That next week, they took my sister, one week later, they took me.
I got a stamp on the back of my hand and I saw my destiny;
Just an ordinary mailman with a gift for stringin' words,
Who wrote and sang the greatest songs that we had ever heard.
And every song was different, and every time was new,
And every other month or so, he'd write a song or two;
With mugs of coke and peanuts, in the musk and cigarettes,
We'd sit through rock star wannabes, to hear John's second set:
"Hello In There," and "Paradise," and "Flag Decal" again;
And one he never did record, "Will Anybody Be My Friend?"
Will anybody be my friend?
At Glen Ellyn Junior High School, the guys called me a fag;
My homeroom teacher called me out, I wouldn't pledge the flag.
There was Johnny Cash on Wednesday nights, to make life worth the time,
Waiting for the weekend, goin' down to see John Prine.
On Christmas, there was no one, at the old 5th Peg's back room,
But our family and one couple, listening in the gloom;
Then I called out a favorite song, John stopped his show and smiled
At me in growing silence there, I felt like heaven's child;
It's a blessing I would carry, through trouble, dread and tears,
And I gave John a pocket knife that he kept for luck for years.
With two full sets, and sometimes three, each night a double bill,
Everybody knew the reason that black room began to fill;
With a feature in the Daily News and two in the Sun-Times,
There were folks from every walk of life, goin' down to see John Prine.
And so it was a joyful thing, and sorry now because
It's just a ghost of memory, how beautiful it was
That songs so filled with loneliness could leave us less alone;
As if to love your neighbor were as easy as the phone.
He'd sing "A friend that's been turned down will be a friend of mine."
And strangers felt like family then, goin' down to see John Prine.
And so we all were happy, and happy for his sake,
When Goodman brought Kristofferson, to score John his big break;
We'd see him at the Arie Crown, up there where he belongs,
To think that now the hungry world would get to hear these songs.
And a few years on in Boston, we went down to see his show,
We waited in the hallway, but he couldn't say hello;
We saw him being interviewed, my sister Jane explained,
"That's all part of his job now, publicity's insane."

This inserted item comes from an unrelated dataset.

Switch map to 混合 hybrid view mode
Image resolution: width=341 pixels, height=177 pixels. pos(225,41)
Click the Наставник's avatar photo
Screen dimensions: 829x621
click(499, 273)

The critics raved, the drunkards roared, the groupies got in line,
It would never be the same, goin' down to see John Prine.
At the folkie's Sunday softball, for weeks they had it planned
That John would come to play a game with his entire band;
I had my year-old son there, we had brought him down to see
A man who just ignored him, and barely noticed me.
He was out of shape and shouting, like his good time wasn't real,
Then he headed out for a private thing with the boys in center field;
And I wished it didn't matter, and I wished I didn't care,
Just my tough luck to love someone who wasn't really there.
On a sunny summer afternoon, for me the game was blown.
Who'd believe this strung-out fool was the man who wrote "Sam Stone"?
At Rose Records store on Ashland, 1987,
It felt a mile awkward when I stopped in to see him;
A woman had her picture taken with him there and signed,
But it just made me nervous, goin' down to see John Prine.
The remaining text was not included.